Just wondering if there is a clear winner between the two? Older parents need a decent subcompact to handle things around their property. The one Kubota dealer is alittle closer at 15 miles from the house but there are three Deere dealers within 30 miles of the house. They used to farm and aren’t shy around equipment. Being they are close to 80 now ease of use is something that I worry about for them even though I don’t think they worry about too much. They are used to operating old Farmall tractors which I’m sure either is light years ahead of the old 450 tractor my dad disc’d and baled hay with.


----------



## pogobill (Jan 31, 2012)

I guess it really is a brand preference, I suppose.
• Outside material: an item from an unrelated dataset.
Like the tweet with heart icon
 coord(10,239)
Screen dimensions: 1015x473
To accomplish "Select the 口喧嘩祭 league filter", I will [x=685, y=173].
The John deere does have a few things that are more elderly friendly such as the quick removal loader system, I don't think you even have to get off the tractor to take it off. Should investigate that. It also has the loader controls closer to the operator, and had to drive pedals, one for forward and one for reverse as opposed to the tredle pedal on the Kubota that requires heel and toe action. 
I watched a John Deere video comparing the two, and it is a good start for you before you go check them out. Not sure what the price difference is, or what the dealer support for either is, but that would be a consideration as well.


----------



## gman51 (Mar 22, 2016)

I am guessing the JD is more expensive. I don't know about the JD but many different size Kubota models don't have grease fittings on front end steering and axle parts.
You might check out New Holland compact such as a TC-25 tractor. I have a 2002 TC-18 three cylinder diesel with hydromatic transmission 4 wheel drive. It has grease fittings everywhere. My only complaint is 18 hp is a bit lacking in power when using the brush/shredder mower in deep thick grass. The newer models are mostly over 20 hp now in same size tractor.
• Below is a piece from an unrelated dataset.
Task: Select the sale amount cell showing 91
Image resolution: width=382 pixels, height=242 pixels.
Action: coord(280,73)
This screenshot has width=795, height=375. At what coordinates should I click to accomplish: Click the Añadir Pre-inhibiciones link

I believe moving parts that have grease fittings will last a lot longer before needing replaced.
I bought this tractor used with 200 hours on the clock for $4500 and it was the best money I ever spent on a mower. I have over 400 hours on it now and have done nothing but change oil and filters.
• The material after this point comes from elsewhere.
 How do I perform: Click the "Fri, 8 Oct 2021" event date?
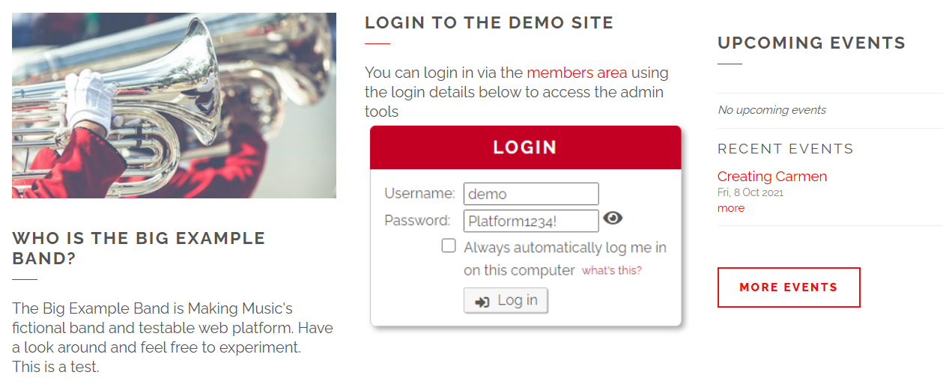click(750, 192)
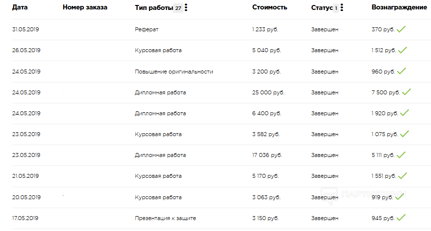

Here is a link comparing the JD with the Kubota. Watching this video I would go Kubota. Again I would compare to the New Holland. My TC model is a bit larger than these subcompacts. After watching the video I would choose my New Holland over the JD.


----------



## Lindsay Smith (Sep 12, 2019)

Kossuth said:


> Just wondering if there is a clear winner between the two? Older parents need a decent subcompact to handle things around their property. The one Kubota dealer is alittle closer at 15 miles from the house but there are three Deere dealers within 30 miles of the house. They used to farm and aren’t shy around equipment. Being they are close to 80 now ease of use is something that I worry about for them even though I don’t think they worry about too much. They are used to operating old Farmall tractors which I’m sure either is light years ahead of the old 450 tractor my dad disc’d and baled hay with.


----------



## Lindsay Smith (Sep 12, 2019)

I went through this around 4 years ago when I replaced jd695 I think it was. Looked at Kubota, JD1025r and Korean and Chinese alternatives. JD seem to be more user friendly and easier to operate. Kubota has forward/reverse pedals in a strange place. Also bought a 54” deck with self attachment. Also bought a non genuine front end loader. This was my only disappointment. Prices only varied by maybe $1000. Had a problem with electrics in JD dash but JD replaced after warranty finished. The tractor is not perfect but I am a satisfied 77 year old. Would buy again if I live long enough.


----------